**TEXTE EXTRAIT**
----

Malgré tout, on sait que Cédric Vasseur est aussi lié à France Télévisions, et on se souvient que l’an dernier, tu avais commenté Gand-Wevelgem seul. C’est susceptible de se reproduire ou bien cette fois, il pourrait y avoir un remplaçant à Cédric ?

Je pense qu’il pourrait y avoir un remplaçant, cela pourrait faire partie des évolutions par rapport à 2013. Il y a des personnes qui se sont manifestées. Mais on a un discours très clair à propos de Cédric : c’est notre consultant numéro un, quoi qu’il arrive, même si on est amenés à travailler avec d’autres consultants. Maintenant, on a un catalogue de droits qui est conséquent, mais qui ne nous oblige pas à avoir de manière permanente plusieurs consultants. Pour l’instant, ça fonctionne donc comme ça. Il est vrai que Cédric a été un peu plus sollicité par la force des choses l’an dernier sur France Télévisions, mais ce n’est pas sûr que ce soit le cas de nouveau cette année. Toutefois, on a eu le plaisir de collaborer avec Jérôme Pineau sur les derniers Championnats du Monde, et on pourrait tout à fait imaginer, pour en avoir discuter avec lui et si son calendrier de courses le permet, que Jérôme nous rejoigne sur BeIn Sports. Il a déjà un pied chez nous, donc si des opportunités se présentent et s’il le souhaite, je sais qu’on pourra compter sur lui.

Pour en revenir à toi, tu as aussi l’habitude de commenter le football, c’est totalement différent. D’un côté il y a 22 acteurs, de l’autre près de 200 sur chaque course… C’est plus difficile de commenter du cyclisme ?

----

**TRAVAIL DEMANDÉ**
Dans l'entretien, avec qui la personne interrogée dit-elle avoir eu le plaisir de collaborer sur les derniers Championnats du Monde ? Appuyez-vous uniquement sur l'entretien.

**MATÉRIEL**
----

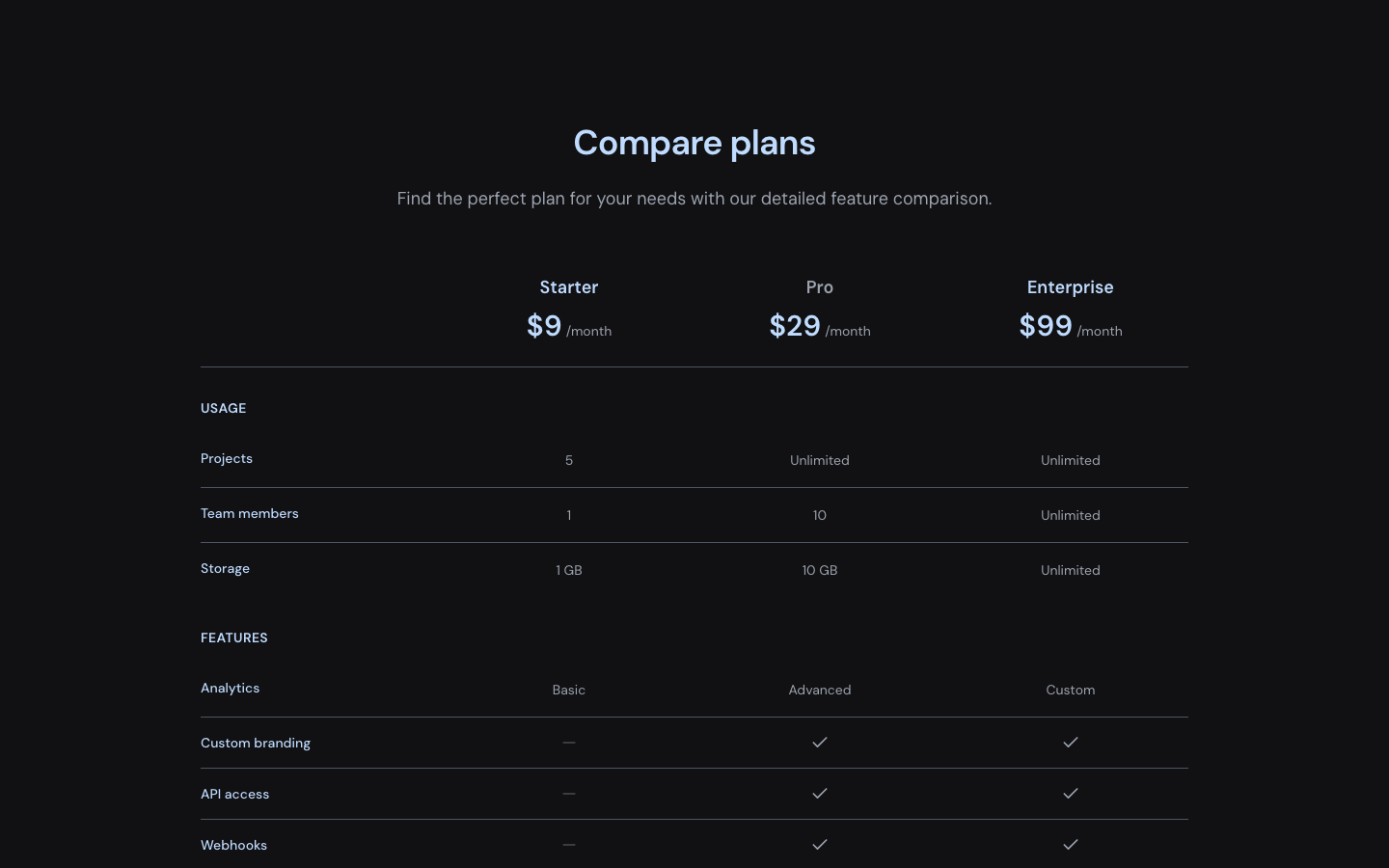The height and width of the screenshot is (868, 1389).
Task: Select the Pro plan column header
Action: point(820,287)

----

**RÉPONSE COMPLÈTE**
Avec Jérôme Pineau.